Qual è la linea che separa il bevitore occasionale dall’alcolista?
“La terminologia internazionale, oggi come oggi, non parla neanche di alcolismo, ma di disturbi da uso di alcol, uno spettro molto ampio in cui esistono dei limiti talmente sfumati che non è facile identificarli. Diciamo che al di sotto di due bicchieri di bevanda alcolica al giorno per l’uomo e uno per la donna parliamo di consumo a minor rischio. Superati questi limiti il rischio è maggiore, ma questo non vuol dire che al di sotto il rischio non ci sia. Questo vale soprattutto per le persone più vulnerabili: gli anziani, che perdono l’alcol deidrogenasi, così come i giovani adulti, che non dovrebbero mai consumare più di un bicchiere di bevanda alcolica al giorno; per gli adolescenti e in generale i minori il limite è zero perché non hanno l’alcol deidrogenasi e quindi tutto l’alcol che assumono li espone a rischi.
Poi esistono i gradi di consumo che espongono a problemi più gravi, danni agli organi o a livello psichiatrico: 40 grammi per la donna e 60 per l’uomo, che corrispondono a due-quattro bicchieri al giorno. In questi casi si può verificare un danno epatico o uno dei sei tipi di tumori causati dall’alcol.
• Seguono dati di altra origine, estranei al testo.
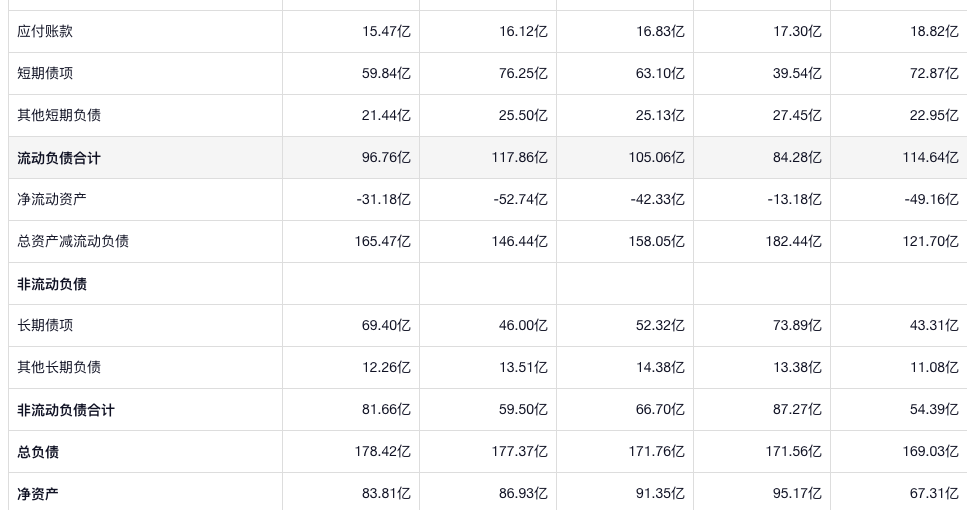Select the 91.35亿 net assets cell
This screenshot has height=510, width=967.
click(x=660, y=494)
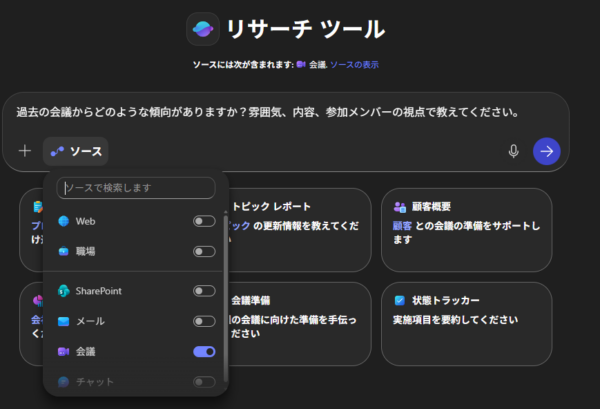Screen dimensions: 600x409
Task: Select the 顧客概要 suggestion card
Action: [x=466, y=229]
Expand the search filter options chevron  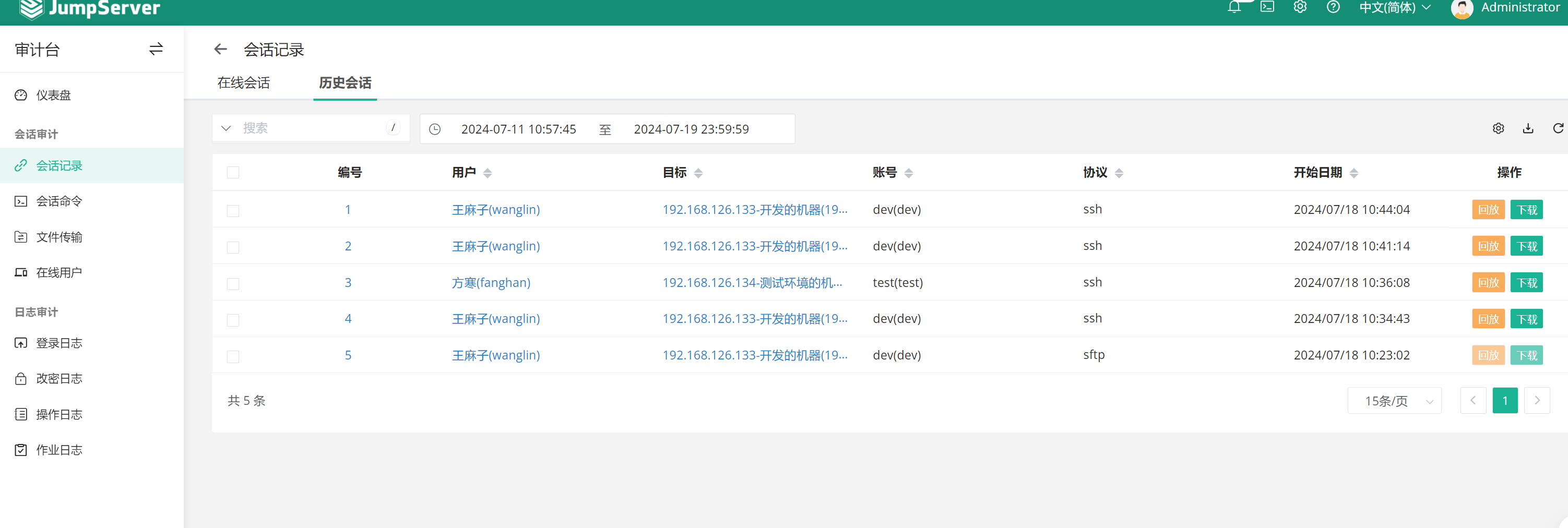coord(226,128)
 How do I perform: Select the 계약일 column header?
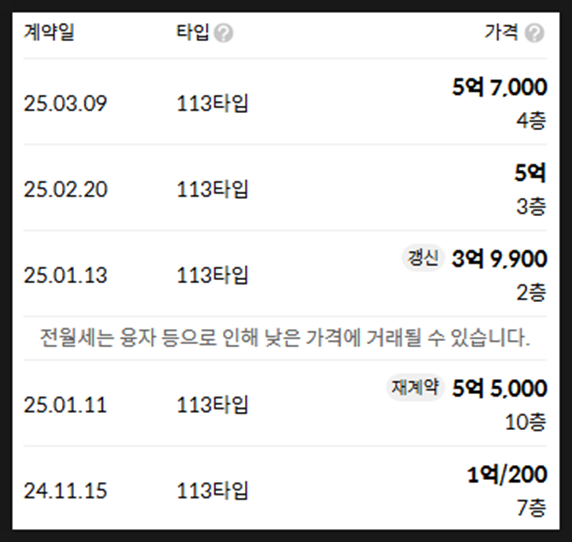click(x=49, y=32)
Superate queste quantità, il consumo dannoso è già sinonimo di alcol dipendenza, tanto è vero che secondo le classificazioni internazionali, chi ha un consumo dannoso è assimilato ad un alcol dipendente e va curato come tale, quindi anche se non ha una manifestazione evidente di alcol dipendenza, probabilmente la svilupperà”.
Cosa fa lo Stato
Se le istituzioni si impegnassero nella prevenzione quanto nella cura, l’impatto dell’abuso di alcol sarebbe drasticamente ridotto: “Il nostro è un Servizio Sanitario Nazionale iniquo perché non riesce a garantire una qualche forma di intervento verso chi si trova in necessità di trattamento. L’identificazione precoce dei consumatori andrebbe fatta, così da limitare anche gli effetti e i costi legati al consumo dell’alcol. Ogni anno l’Italia spende 25 miliardi di euro per i danni sociali e sanitari legati all’alcol; l’ultima manovra finanziaria è di 24 miliardi.
I governi di tutto il mondo dovrebbero impegnarsi di più, anche se in Italia il problema è maggiormente sentito perché ci sono forti pressioni soprattutto da parte dell’industria vitivinicola a contrastare quelle che sono le evidenze scientifiche”.
Che fare se si capisce di essere in difficoltà?
Il dovere di agire spetta a chi ha a cuore la persona che vive il problema. Chi ha una dipendenza, infatti, tende sempre a negarlo. Ne sa qualcosa il direttore dell’Osservatorio Nazionale Alcol: “È molto difficile che l’alcolista, così come il depresso, riesca a riconoscere di avere un problema e quindi a chiedere aiuto. Di solito sono i familiari o il partner a rivolgersi ai centri che si occupano di dipendenze. I centri trattano questo tipo di dipendenza in modo diverso dalle altre, qui non esiste una terapia sostitutiva come nel caso di altre droghe, ma si parla soprattutto di consulenza psicologica e valutazione multidisciplinare per vedere se ci sono patologie concomitanti. Poi si può parlare di psicoterapia, intervento motivazionale, gruppi di auto mutuo aiuto, eventualmente con l’ausilio di farmaci che possano favorire il blocco della compulsività, ovvero la ricerca ossessiva dell’alcol”.
Il primo passo per uscire dal tunnel può essere una telefonata al Telefono Verde Alcol: 800 632000.